GOAL » Rewrite the records from their start through the line containing "pyautogui.click(x=36, y=426)", keeping the requests, and multiply every click coordinate in the answers by 1.35, rounding to whole numbers with halves rounded up. Leave the pictures out.

EXERCISE MATERIALS »
— begin —
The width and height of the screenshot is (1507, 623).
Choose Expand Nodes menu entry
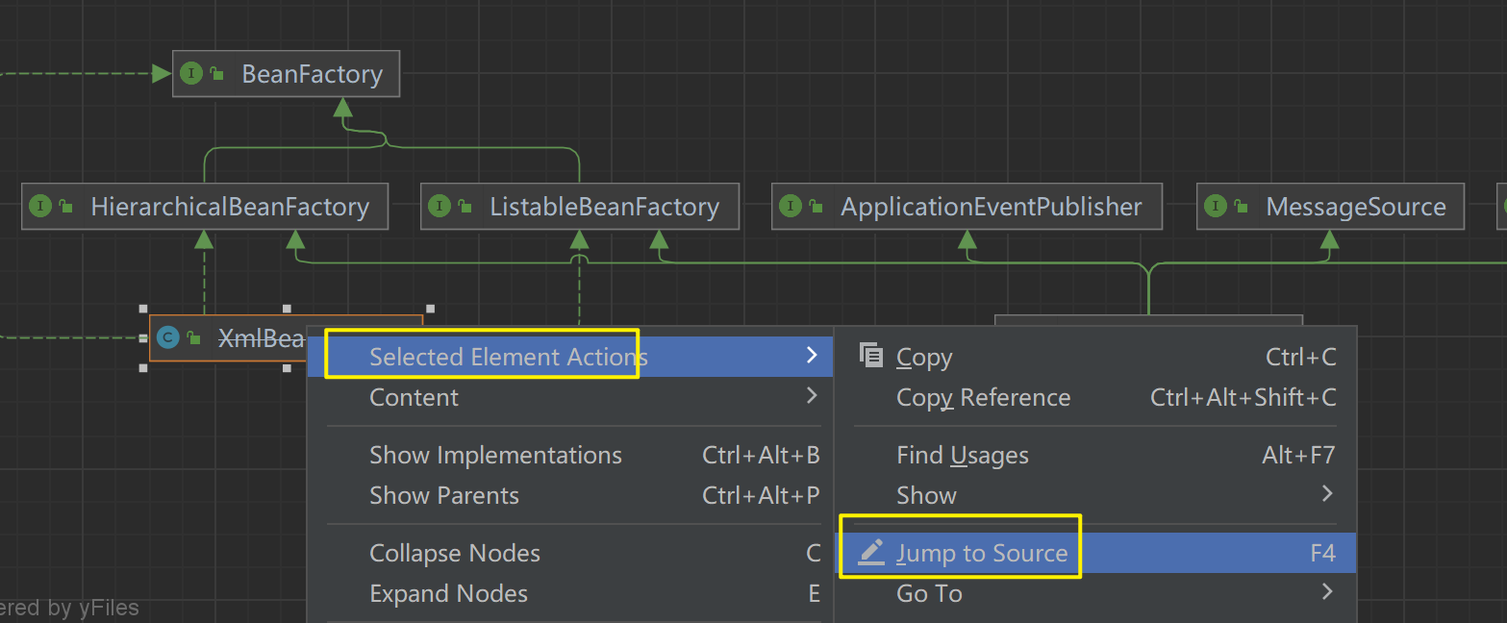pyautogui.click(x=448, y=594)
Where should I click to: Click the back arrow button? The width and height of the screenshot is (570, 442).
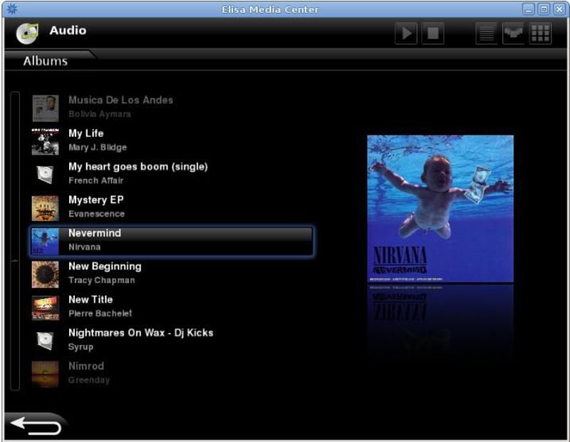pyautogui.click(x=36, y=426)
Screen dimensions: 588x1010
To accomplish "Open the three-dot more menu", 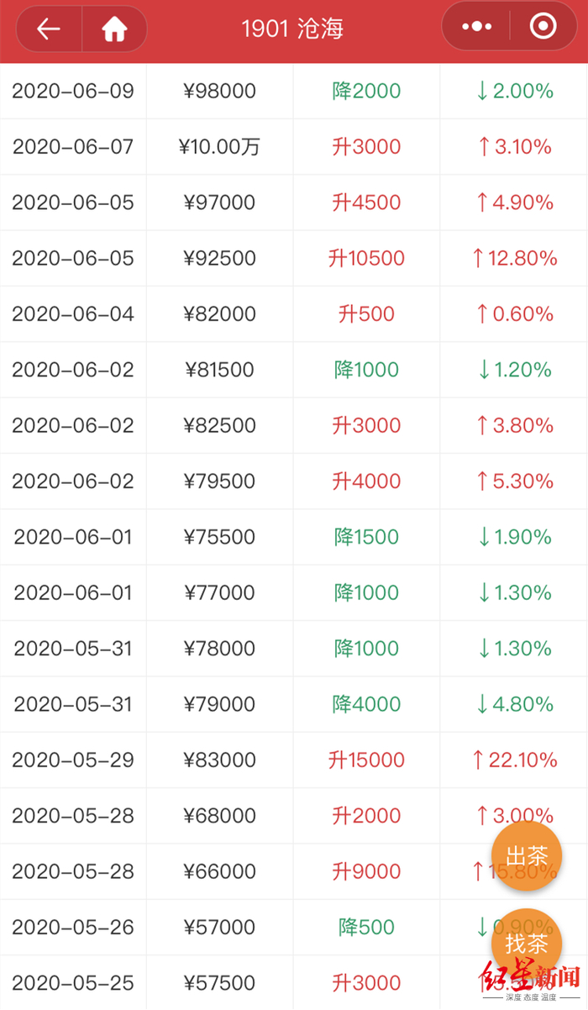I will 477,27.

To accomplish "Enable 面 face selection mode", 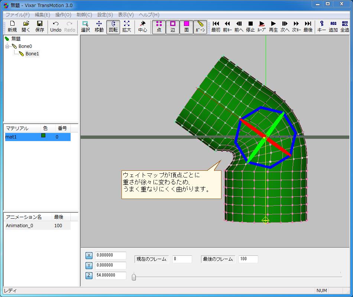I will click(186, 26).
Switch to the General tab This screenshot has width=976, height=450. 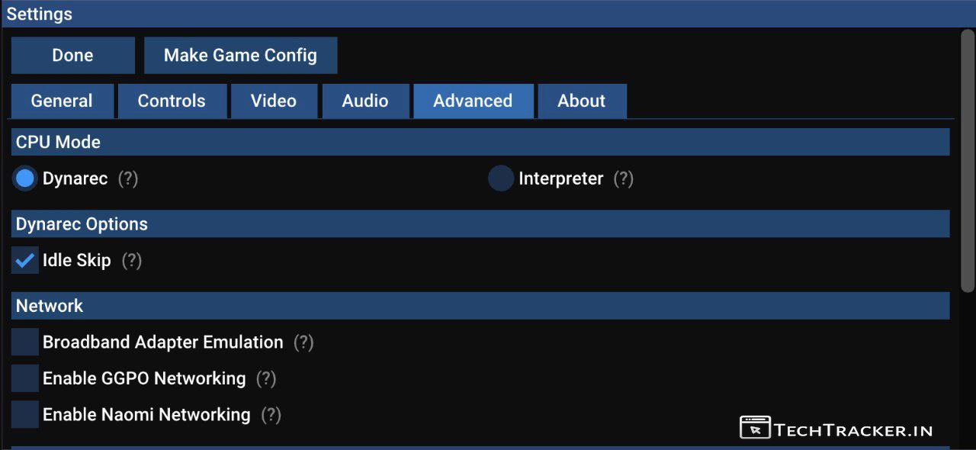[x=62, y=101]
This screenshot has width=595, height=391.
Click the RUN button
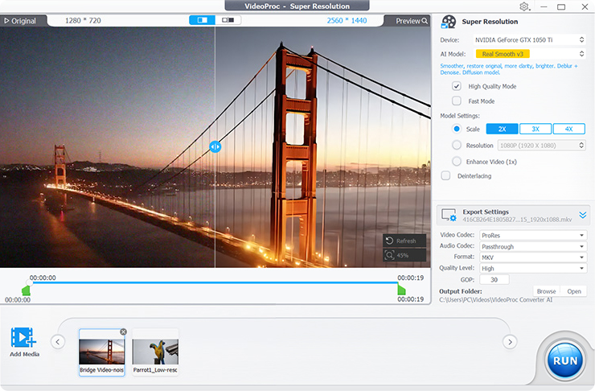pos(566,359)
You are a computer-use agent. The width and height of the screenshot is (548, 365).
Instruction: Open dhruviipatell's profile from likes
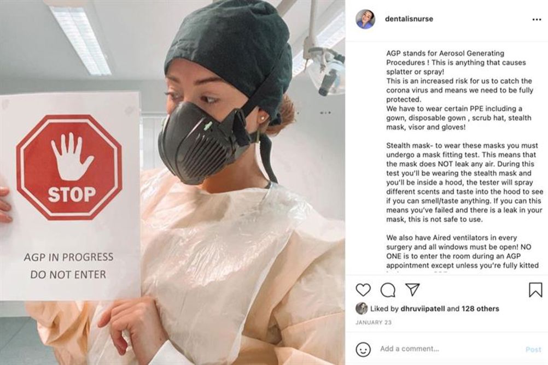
— end —
ANSWER TO THIS TASK »
The width and height of the screenshot is (1507, 623).
Choose Expand Nodes menu entry
pyautogui.click(x=605, y=802)
Where should I click to: Click the back arrow button? The width and height of the screenshot is (570, 442).
pyautogui.click(x=49, y=575)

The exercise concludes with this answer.